Task instructions –
Set down each entry exactly; omit images.

Records for this task –

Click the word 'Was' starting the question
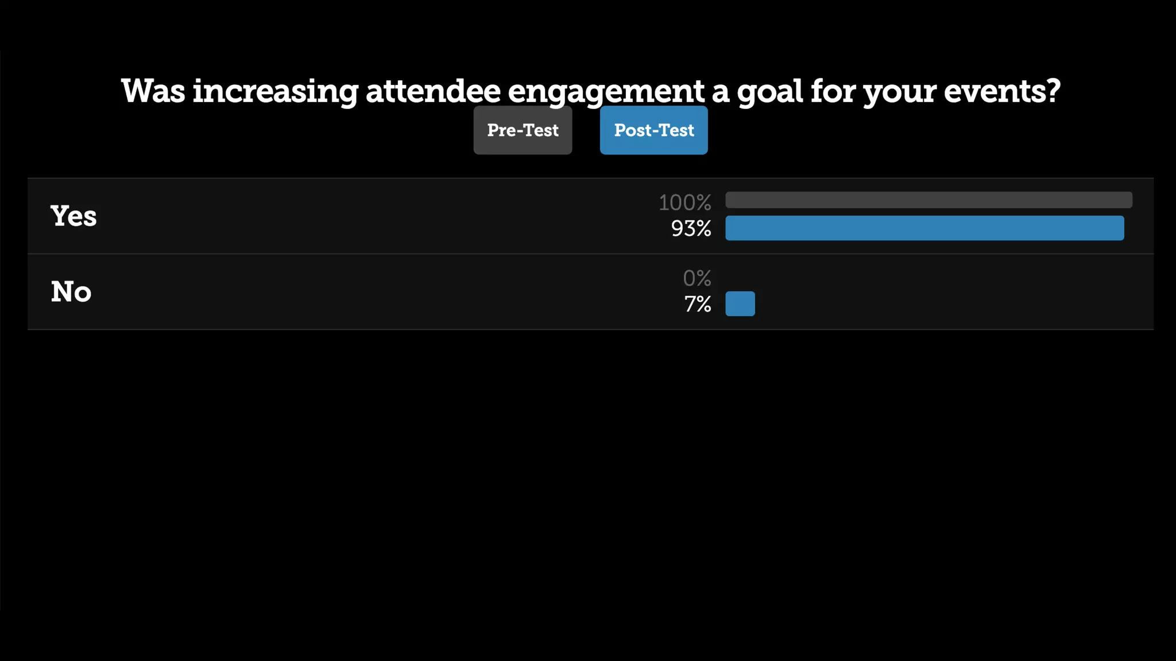The height and width of the screenshot is (661, 1176). 153,91
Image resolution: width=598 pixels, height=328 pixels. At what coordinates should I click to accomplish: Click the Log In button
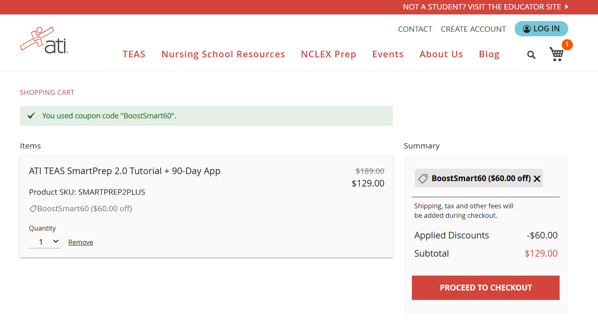tap(541, 29)
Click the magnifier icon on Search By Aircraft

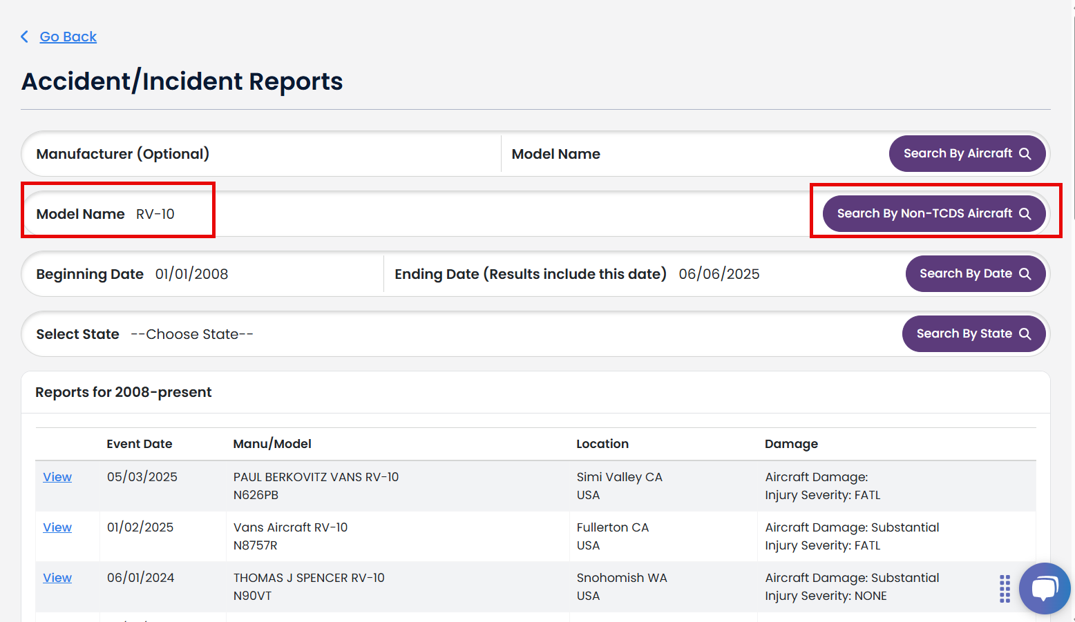(1025, 153)
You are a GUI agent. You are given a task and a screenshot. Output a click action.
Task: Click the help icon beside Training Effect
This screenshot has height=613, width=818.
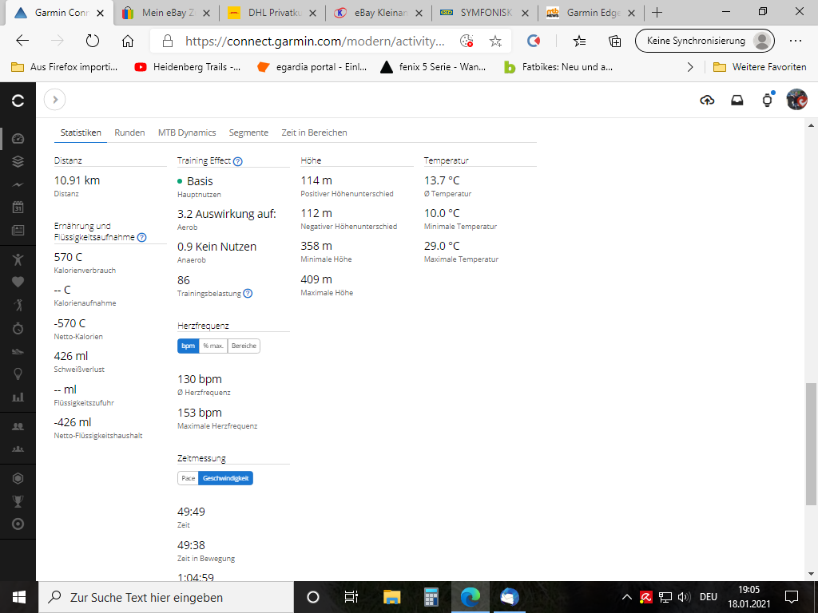coord(238,161)
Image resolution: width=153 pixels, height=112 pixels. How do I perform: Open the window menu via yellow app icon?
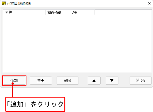tap(4, 3)
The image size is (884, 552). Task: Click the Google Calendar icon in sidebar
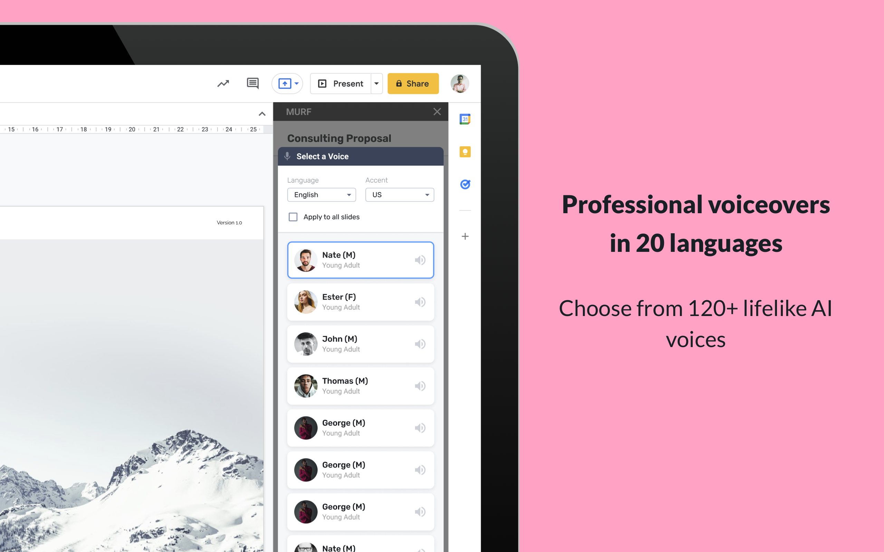[464, 120]
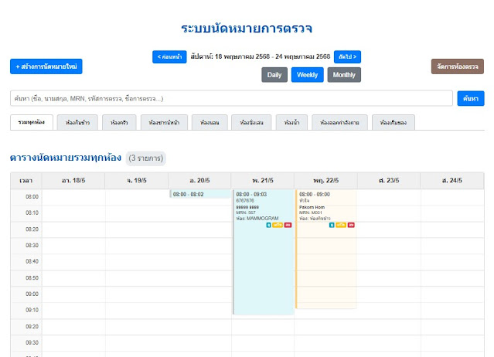Open the ห้องนอน room tab
The height and width of the screenshot is (357, 494).
click(208, 122)
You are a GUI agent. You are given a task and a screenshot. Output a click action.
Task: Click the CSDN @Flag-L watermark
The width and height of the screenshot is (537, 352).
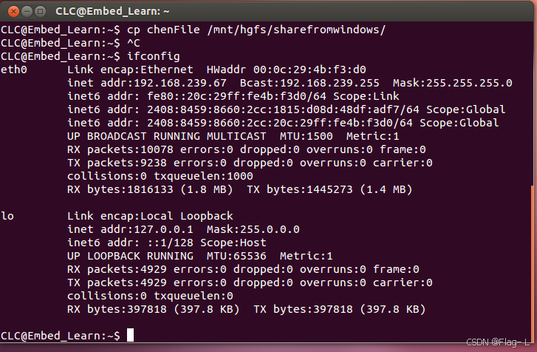(x=498, y=342)
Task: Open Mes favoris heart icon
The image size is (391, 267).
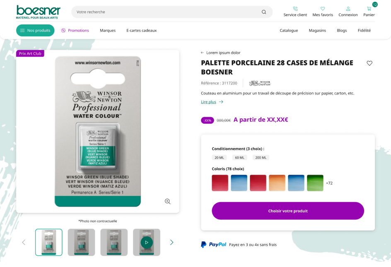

Reply to the exercise –
Click the word 'Was' starting the question
The height and width of the screenshot is (661, 1176). 153,91
Image resolution: width=598 pixels, height=328 pixels. At what coordinates should I click to accomplish: Click the Log In button
tap(541, 29)
Click the magnifier icon on Search By Aircraft

(1025, 153)
You are a GUI agent. You are given a task and a screenshot. Output a click action.
Task: Click the help icon beside Training Effect
This screenshot has height=613, width=818.
coord(238,161)
Image resolution: width=153 pixels, height=112 pixels. How do I perform: Open the window menu via yellow app icon?
tap(4, 3)
The image size is (884, 552). Task: Click the Google Calendar icon in sidebar
[464, 120]
Open the ห้องนอน room tab
The height and width of the screenshot is (357, 494).
click(208, 122)
You are a GUI agent. You are given a task and a screenshot. Output a click action.
Task: Click the CSDN @Flag-L watermark
The width and height of the screenshot is (537, 352).
(x=498, y=342)
Task: Open Mes favoris heart icon
The image size is (391, 267).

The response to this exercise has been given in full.